= Request =
Copy out all the lines below, requests included, and scale every number in the answers (the click coordinates and the image width and height) by 1.75, rounding to whole numbers with halves going up. Leave the numbers in the requests as they are, and leave the pictures out.

>> begin

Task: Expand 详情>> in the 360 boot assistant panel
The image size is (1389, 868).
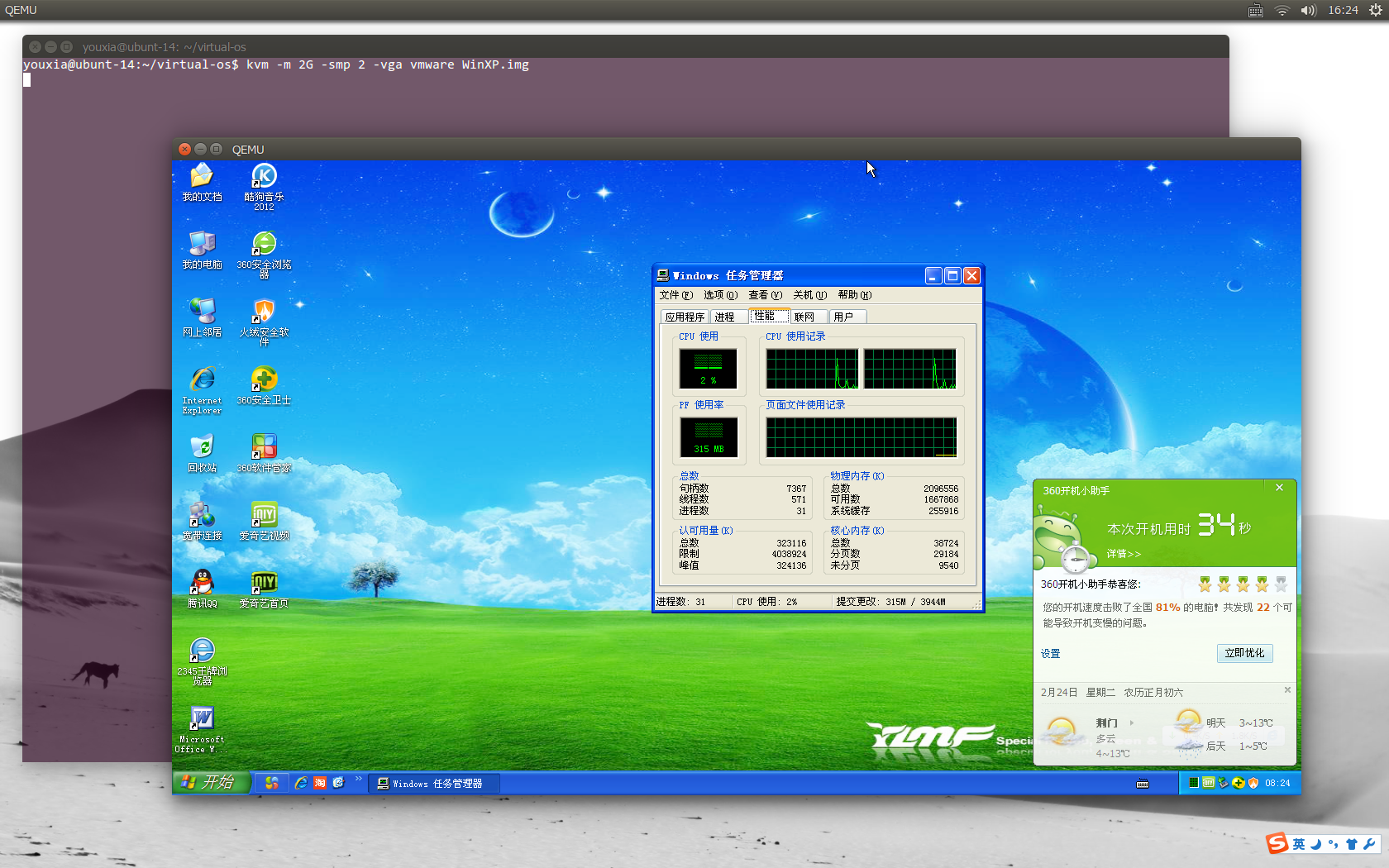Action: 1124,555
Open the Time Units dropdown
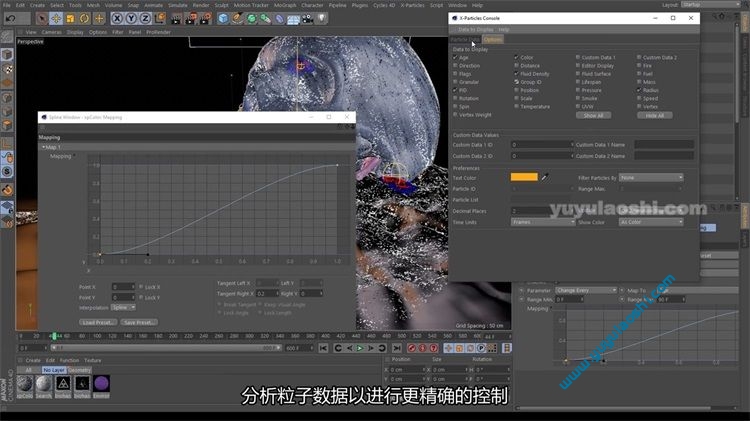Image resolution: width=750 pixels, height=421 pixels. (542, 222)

>> end

= Solution =
Task: Expand 详情>> in the 360 boot assistant panel
The image size is (1389, 868).
Action: 1967,971
Open the Time Units dropdown
Image resolution: width=1313 pixels, height=737 pixels. (949, 389)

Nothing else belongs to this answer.